The social construction of masculinity begins as soon as we are born and continues for the rest of our life (Bem, 1993; Money & Tucker, 1975; Zilbergeld, 1992). Money and Tucker (1975, p.86) assert we learn gender identities and expected gender roles much the same way we attained speech. We are born hard-wired for speech, but not programmed. Programming for speech occurs as we are exposed to the language spoken to us by our parents and those around us in our society. From the moment the doctor pronounces "it's a boy" males begin to establish a sense of gender-identity. By the time we can speak, we can already identify our gender (Thompson, 1975). As we learn the language of our society, we also learn what the expected gender-roles are for us. According to Bem (1993), “male-female difference is superimposed on so many aspects of the social world that a cultural connection is thereby forged between sex and virtually every other aspect of human experience, including modes of dress and social roles and even ways of expressing emotion and experiencing sexual desire."

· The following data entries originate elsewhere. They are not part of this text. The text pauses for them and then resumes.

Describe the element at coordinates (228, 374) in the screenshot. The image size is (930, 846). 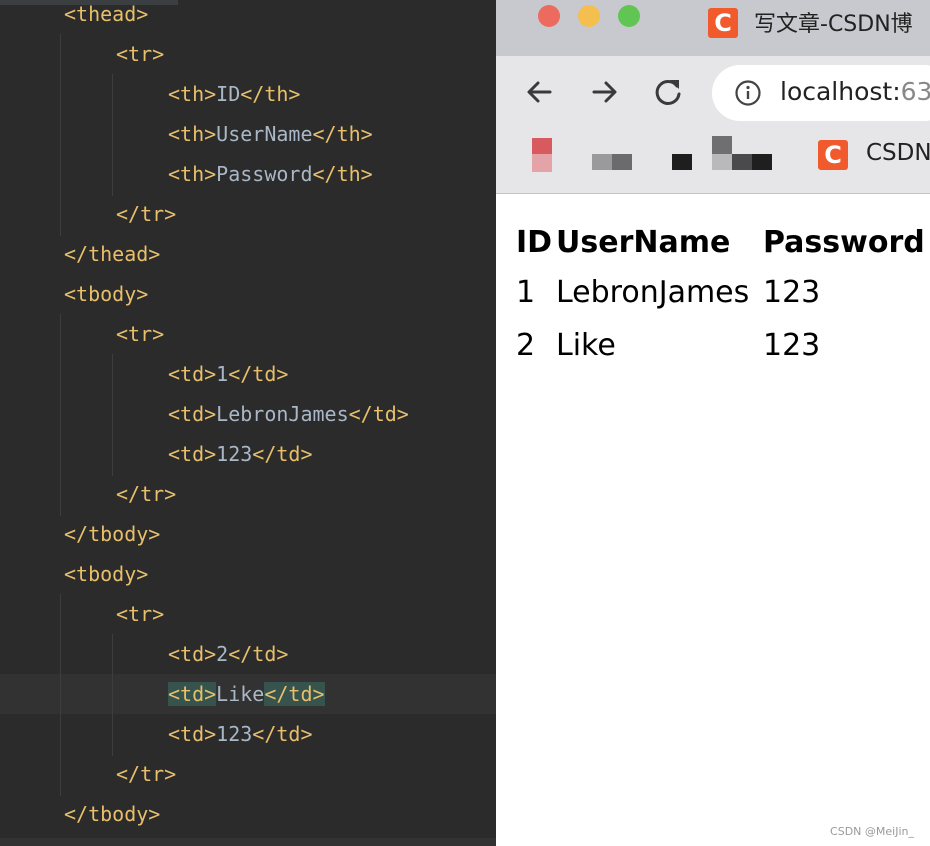
I see `code-line: <td>1</td>` at that location.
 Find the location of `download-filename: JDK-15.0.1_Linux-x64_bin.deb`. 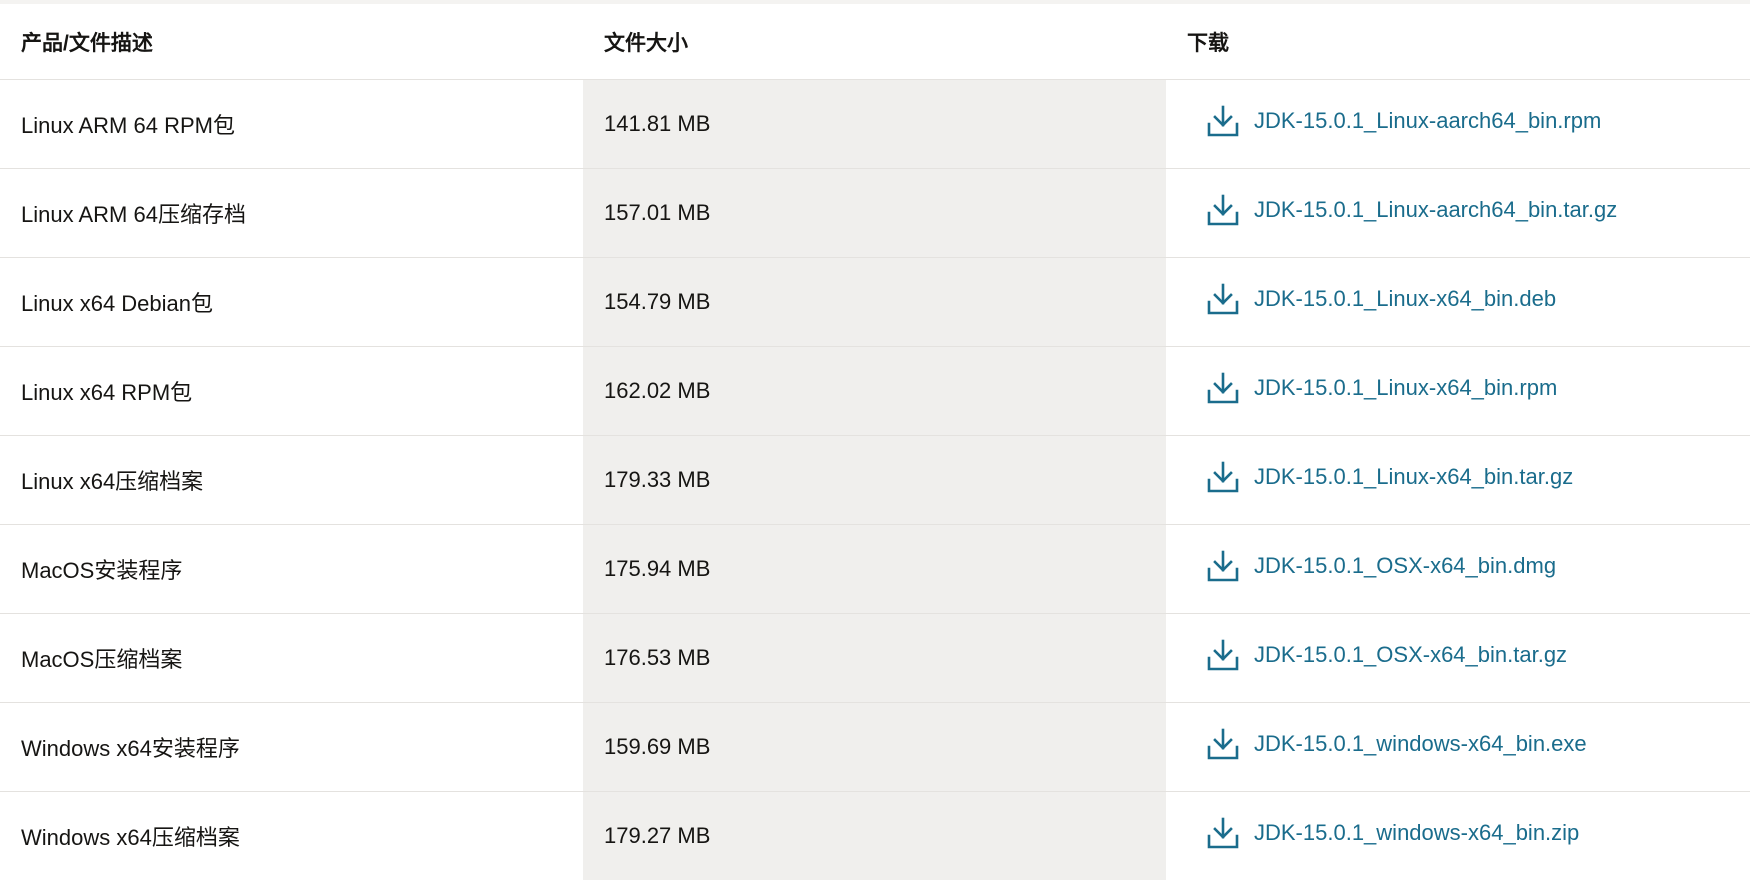

download-filename: JDK-15.0.1_Linux-x64_bin.deb is located at coordinates (1405, 299).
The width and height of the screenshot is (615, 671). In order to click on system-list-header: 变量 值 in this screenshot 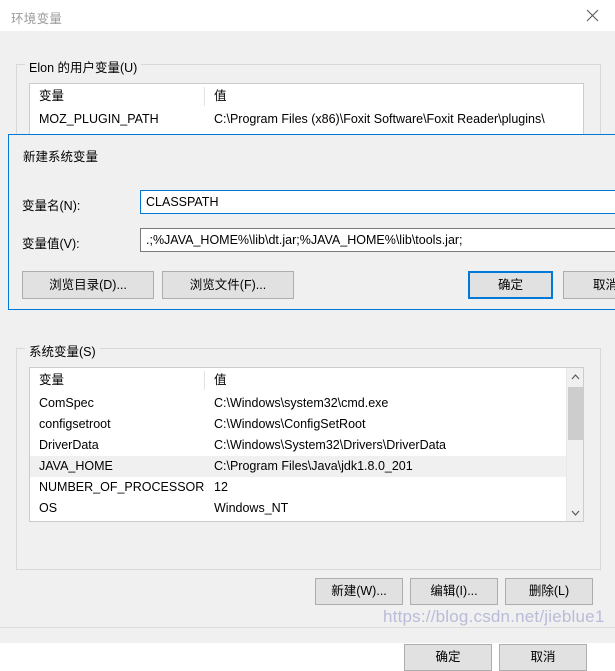, I will do `click(306, 380)`.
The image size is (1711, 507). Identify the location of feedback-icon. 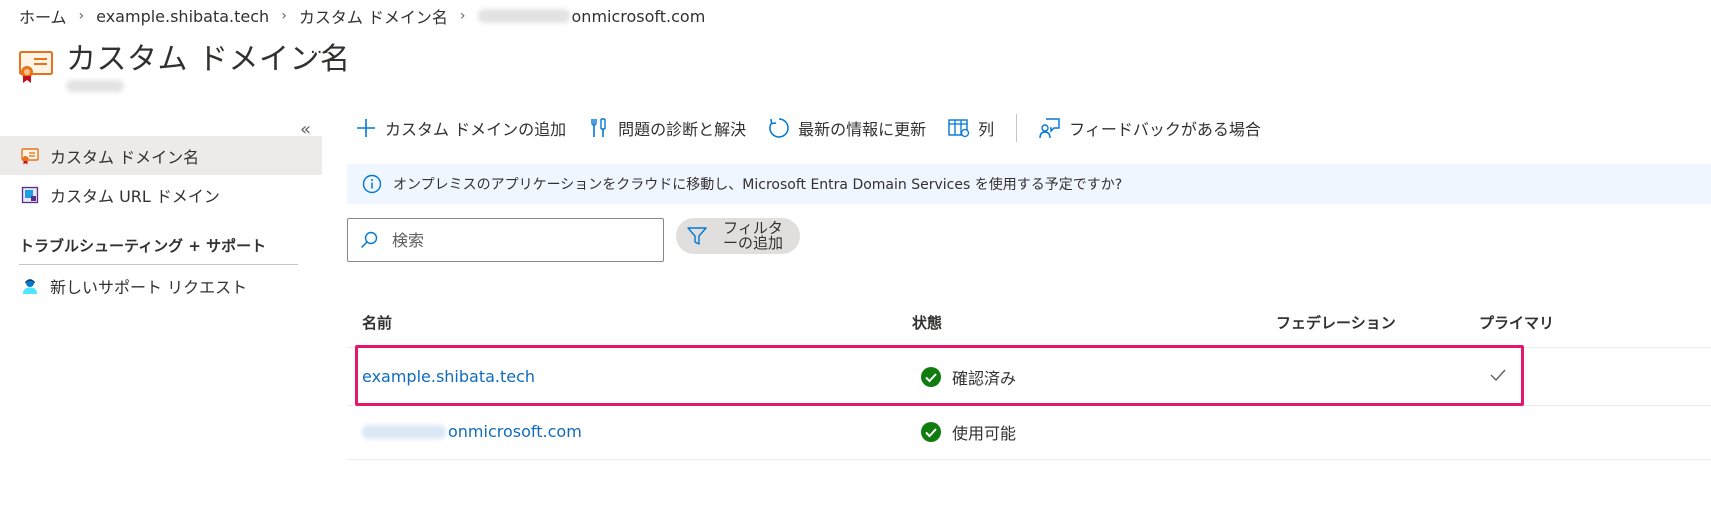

According to Zilbergeld (1992), by the age of six or seven most of the important lessons in male socialization have been learned. One of these messages is "don't be like a girl” (p. 23). Zilbergeld explains, "Since females of all ages are the softer ones--the people who express feelings, who cry, who are people oriented--not being like them is an effective way to suppress the softer side of males" (p. 23). Negative reinforcers such as name-calling--"sissy" "girl" or "fagot"--keep boys from straying too far from what is expected. They also send the message that to be masculine, you must be heterosexual (Herek, 1986).

Homophobic name-calling is used to keep boys in line (Linn, Stein & Young, 1992). Name-calling creates or reinforces hostility towards the gay and lesbian population and it forces all children to follow strict sex-role behaviors to avoid ridicule (Gordon, 1983). Homophobia, in this sense a fear of being perceived as gay, is said to be perhaps the greatest pressure boys face while growing up (Friedman, 1989) and is considered the ultimate weapon in reinforcing rigid sex-role conformity (1983). According to Friedman (1989), homophobia sparks male hatred of women and fear of closeness to other people. Rigid sex role stereotypes prevent heterosexual males from establishing meaningful and intimate relationships with other men and women and set up male-female relationships based on male superiority that preclude the possibility of true intimacy (Neisen, 1990).